Return each line from the items below that contains the string "computer".

## INFORMATION PROVIDED

○ ○ ○ ○

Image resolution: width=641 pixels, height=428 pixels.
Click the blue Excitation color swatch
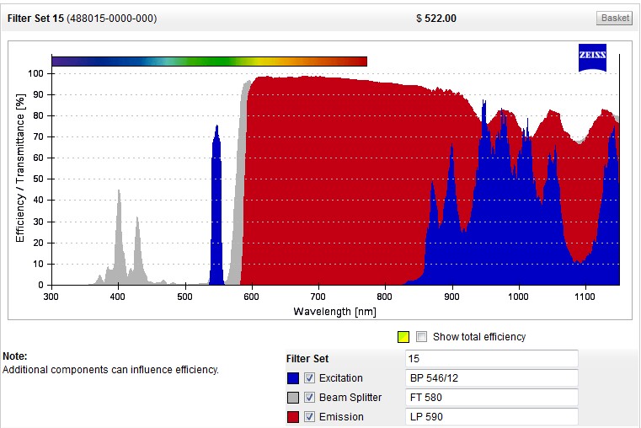coord(292,378)
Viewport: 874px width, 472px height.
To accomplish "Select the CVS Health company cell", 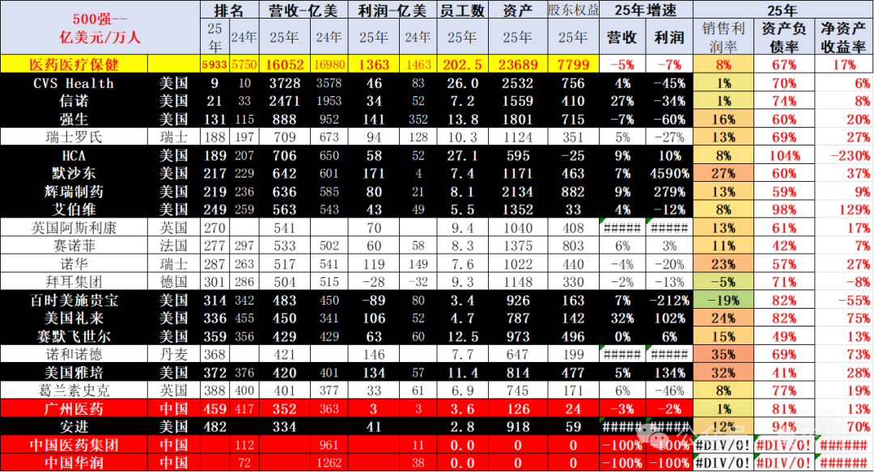I will 74,83.
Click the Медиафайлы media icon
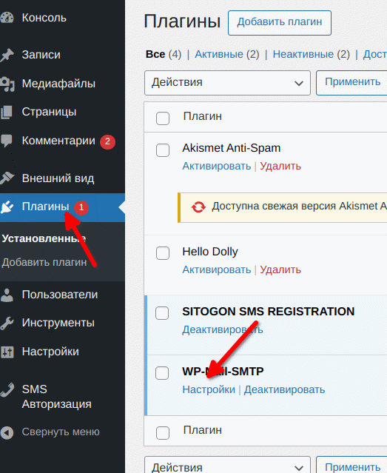 (x=7, y=84)
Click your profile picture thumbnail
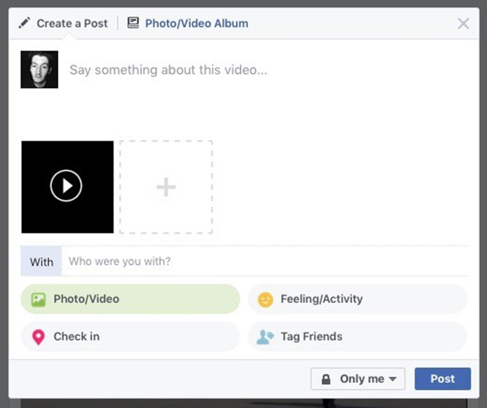The width and height of the screenshot is (487, 408). [x=39, y=69]
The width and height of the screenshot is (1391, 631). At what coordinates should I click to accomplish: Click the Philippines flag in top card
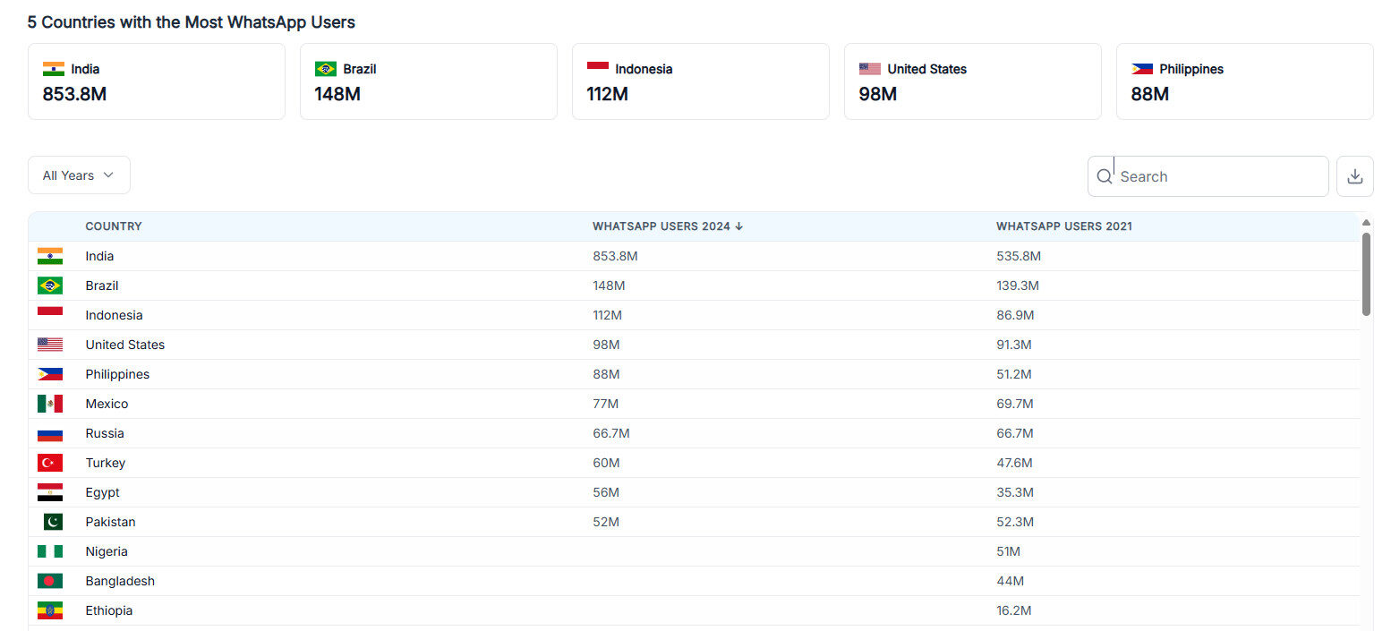[1141, 69]
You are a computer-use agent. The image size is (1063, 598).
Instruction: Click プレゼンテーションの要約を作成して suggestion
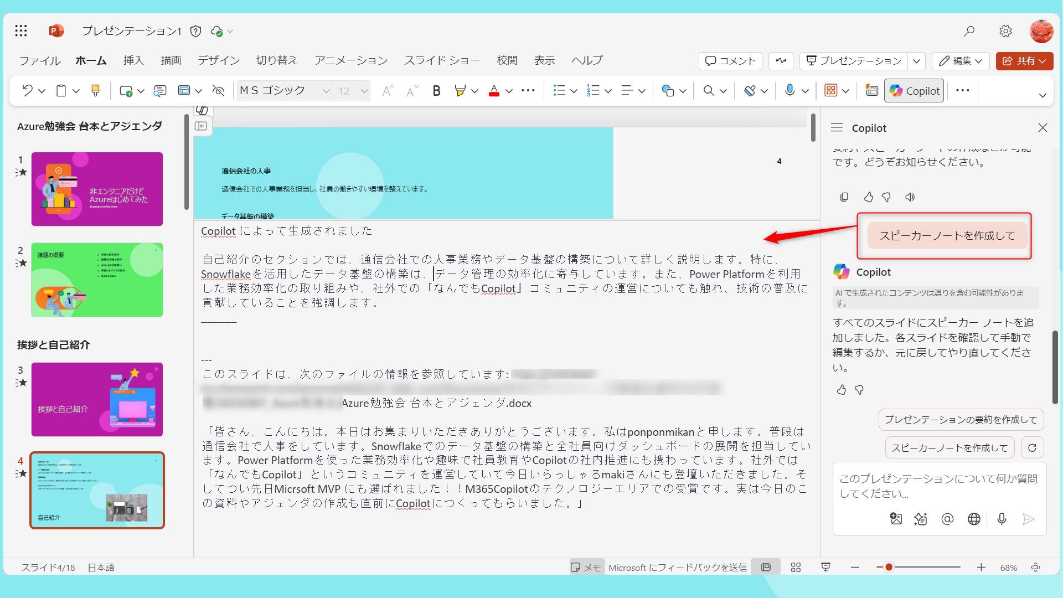(x=961, y=420)
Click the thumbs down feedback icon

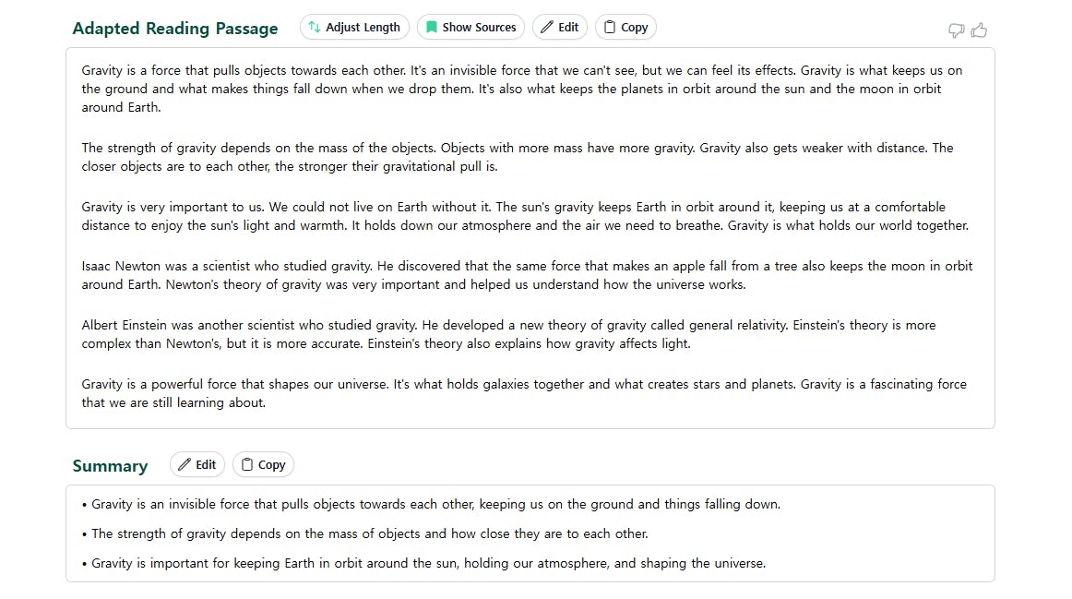coord(957,30)
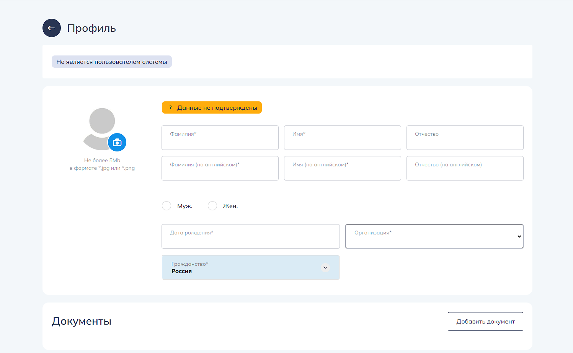Click the Не является пользователем системы label
573x353 pixels.
(112, 62)
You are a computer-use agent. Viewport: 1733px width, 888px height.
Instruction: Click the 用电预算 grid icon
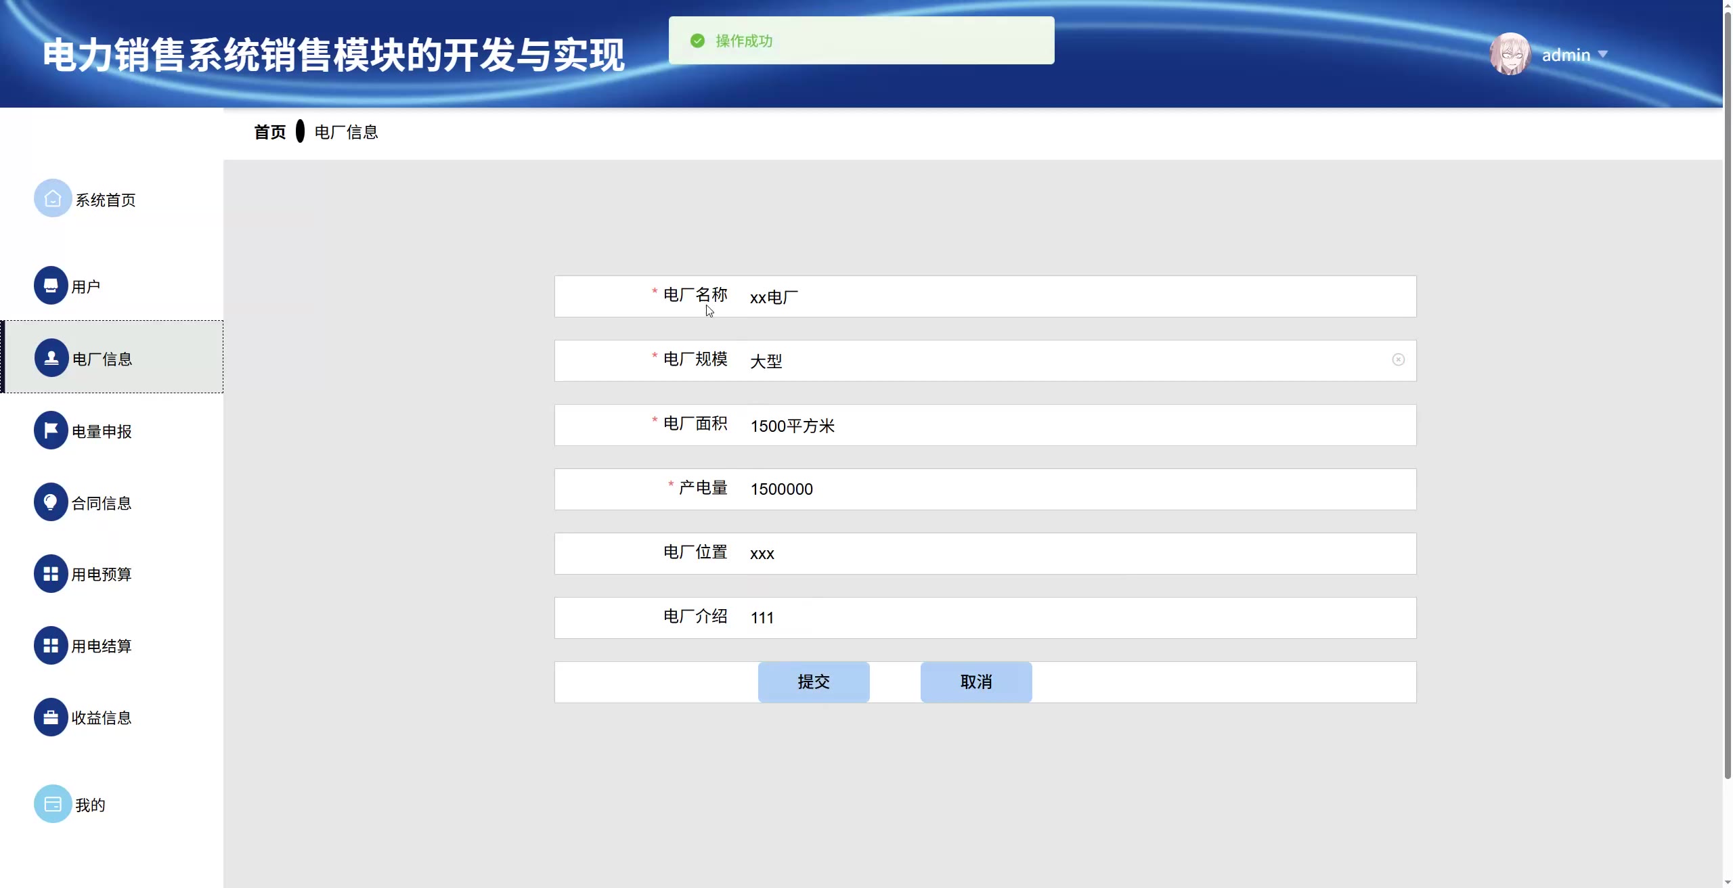[x=51, y=574]
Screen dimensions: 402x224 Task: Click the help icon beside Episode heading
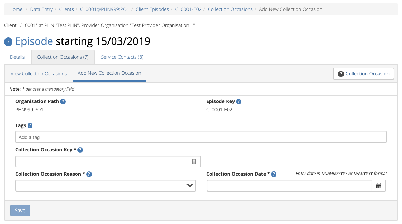pos(8,42)
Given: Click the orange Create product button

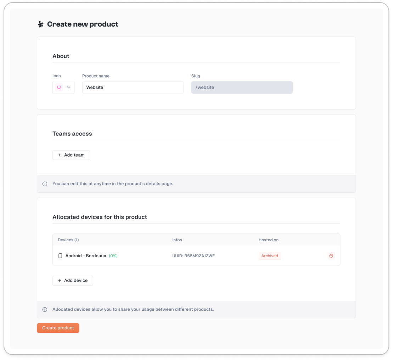Looking at the screenshot, I should [58, 328].
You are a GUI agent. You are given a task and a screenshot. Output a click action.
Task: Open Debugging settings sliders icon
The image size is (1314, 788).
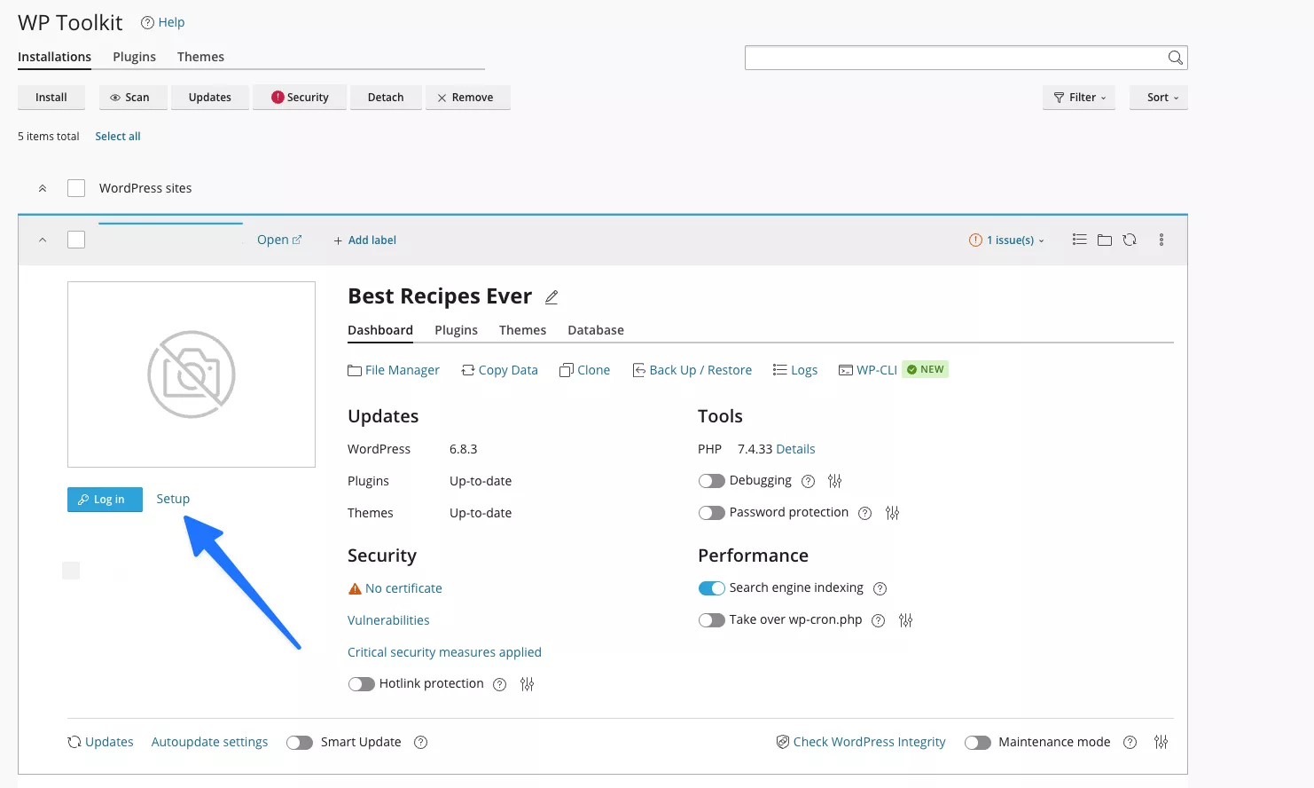point(834,481)
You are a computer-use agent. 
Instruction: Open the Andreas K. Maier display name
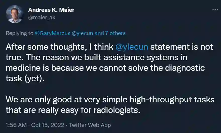coord(51,10)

○ ○ ○ ○

## SOLVED EXERCISE
You are a computer-use agent. The image size is (1063, 598).
You are a computer-use agent. Viewport: 1733px width, 888px height.
You are a computer-use agent. 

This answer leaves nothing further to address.